On Tuesday, California energy company PG&E started generating energy from a rather unusual source: cow manure. Yes, cow poop emits methane as it decomposes. And while usually that's a bad thing, with methane being a potent greenhouse gas and all, it can be captured and turned into a renewable source of energy.
So that's just what PG&E is doing, using manure to power up to 1,200 homes in California. It's all part of new regulations in the state that are to require utility companies to have 20% of their energy coming from renewable sources by 2010. With a figure that high, they need to look outside the standard solar and wind sources.
So how exactly do you turn cow crap into energy? How's a 33-foot-deep pit full of the stuff sound? Get ready to appreciate your desk job a little bit more:
To tap the renewable gas from cow manure, the Vintage Dairy farm first flushes manure into a large, octagonal pit, where it becomes about 99 percent water.
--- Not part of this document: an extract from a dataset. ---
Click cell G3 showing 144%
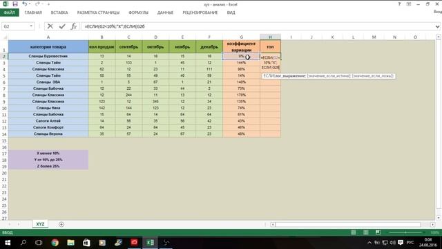Screen dimensions: 442x249 tap(241, 63)
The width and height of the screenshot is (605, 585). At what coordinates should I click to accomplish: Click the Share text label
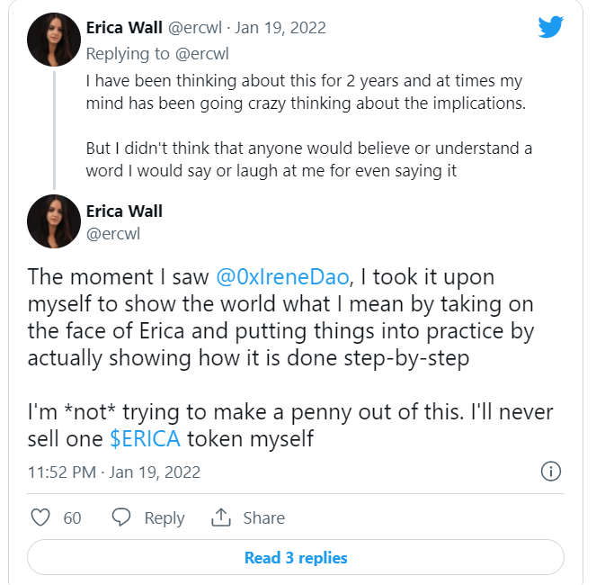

It is then pumped into a covered lagoon, first passing through a screen that filters out large solids that eventually become the cows' bedding.
The covered lagoon, or "digester," is the size of nearly five football fields and about 33 feet deep. It is lined with plastic to protect the ground water and the cover, made of high density polyethylene, is held down at the edges by concrete. The digester's cover was sunken into the lagoon on Tuesday, but officials said it would be taut and raised in a few days as the gas collects underneath it.
Weights on top of the digester channel the gas to the small facility where it is "scrubbed" of hydrogen sulfide and carbon dioxide. The end product is "close to 99 percent pure methane" according to BioEnergy Chief Operating Officer Thomas Hintz.
Saving the environment ain't pretty, my friends. [Reuters via New Launches]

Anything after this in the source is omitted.